Do nothing out of selfish ambition or vain conceit. Rather, in humility value others above yourselves, not looking to your own interests but each of you to the interests of the others. Philippians 2:3-4 (NIVUK)

Do we expect to come home from work as healthily as we went in? Or even to come home at all? It’s easy to look back at an event and see how it could have been prevented, but by then it is too late.

Health and safety can have a bad reputation, but in the same way that Jesus left the ninety-nine sheep to look for the one lost, we need to leave the ninety-nine safe situations to address the one unsafe. Similarly, when we hear the tales of apparent overreach in the name of health and safety, we need to ask the question, what is this trying to achieve? Because when viewed this way, often the stories that seem ridiculous at first, turn out to be sensible.

28th April was International Workers Memorial Day; this is a day to remember those who have lost their lives whilst doing their jobs. For most of us, most of the time, this is not something that we will experience, but for the family and friends of 147 people in 2019, this was not the case.

Following Jesus’ command to love our neighbour, we have to see the value of all of those we work with and so we cannot be negligent in then ensuring that they come home at safe from work. As Christians, if we try to see people and the world around us as God does, then having them come home safe after a day at work is a must. For Jesus called us to love our neighbour and we cannot love without trying to keep them safe.

Caring about the health and safety of our colleagues is not just our legal requirement (Health and Safety at Work Act 1974) but a key part of how we should approach our work as Christians. This means that our approach to health and safety should not be just about how do I come home safe, but how does everyone else come home safe.

So how do we do this? Does this just mean that we minimise risk for us and those we work with? Do we run into danger so that others might not have to? Do we challenge the structures around us? All of these play a part, and none can be looked at without thinking of the others.

This is not just about ensuring that we do not do our work in a way that endangers others, but is as much about looking at structures of money and power. Are they more concerned about productivity and profit than about the lives of those who work there and about the lives of those who your work may impact? Do they value others above themselves, not looking to their own interests but to the interests of the others?

For many, a large part of what you do in your work is to put yourself in harm’s way for the sake of others. Some of those roles are more obvious than others, we will often think of soldiers and fire-fighters and fishermen, but we also need to remember others who may not come home. This year the call to remember those who have died in their work is even more poignant due to the COVID–19 crisis; at the time of writing this more than 100 healthcare workers in the UK have died as a result of caring for those who have had the infection and sadly these will not be the last.

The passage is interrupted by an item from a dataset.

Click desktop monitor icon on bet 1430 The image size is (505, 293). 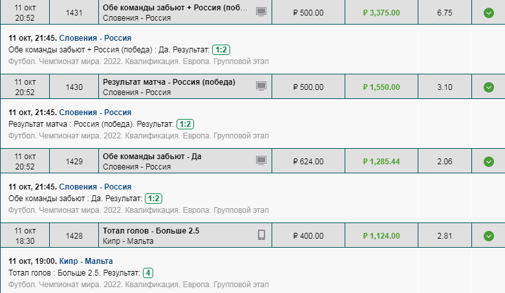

So at this time of remembering, let’s give a round of applause for those who put themselves in harm’s way, especially those in healthcare and other key workers and take a moment to remember those who won’t be coming home tonight.

For those who put themselves in harm’s way, Lord our defender, we pray for your protection

For those who are hurt at work, Jesus who heals, we hold them before you.

For those who don’t come back, Father we commend them into your arms

For those who grieve, Spirit bring your comfort

Creator of all, we pray that you protect everyone as they go to work today.